_Work order:_
Write out every record below exactly as it stands, leaving the pictures out.

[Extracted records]
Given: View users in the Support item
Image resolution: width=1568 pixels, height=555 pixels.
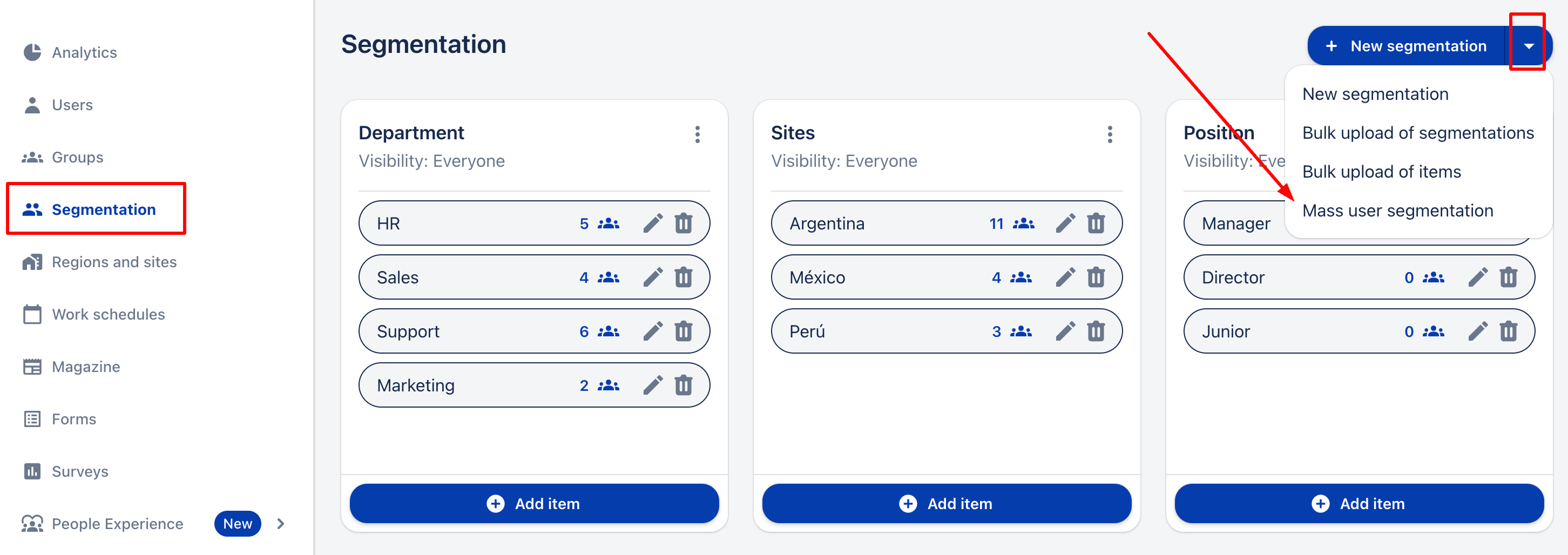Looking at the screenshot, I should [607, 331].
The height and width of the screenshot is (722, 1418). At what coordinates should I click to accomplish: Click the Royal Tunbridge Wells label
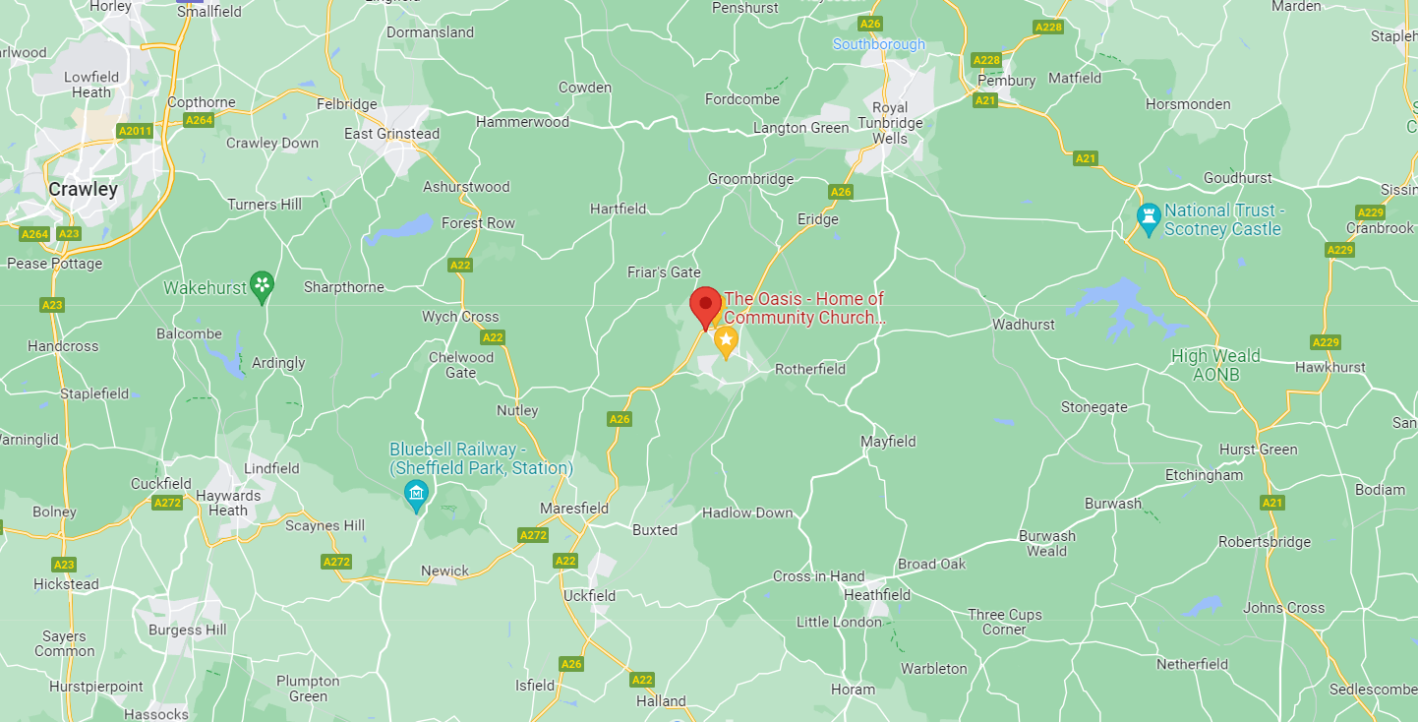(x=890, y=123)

_Exercise solution:_
Given: View users in the Support item
Image resolution: width=1568 pixels, height=555 pixels.
Looking at the screenshot, I should [607, 331].
The height and width of the screenshot is (722, 1418). At what coordinates should I click to accomplish: Click the Royal Tunbridge Wells label
(x=890, y=123)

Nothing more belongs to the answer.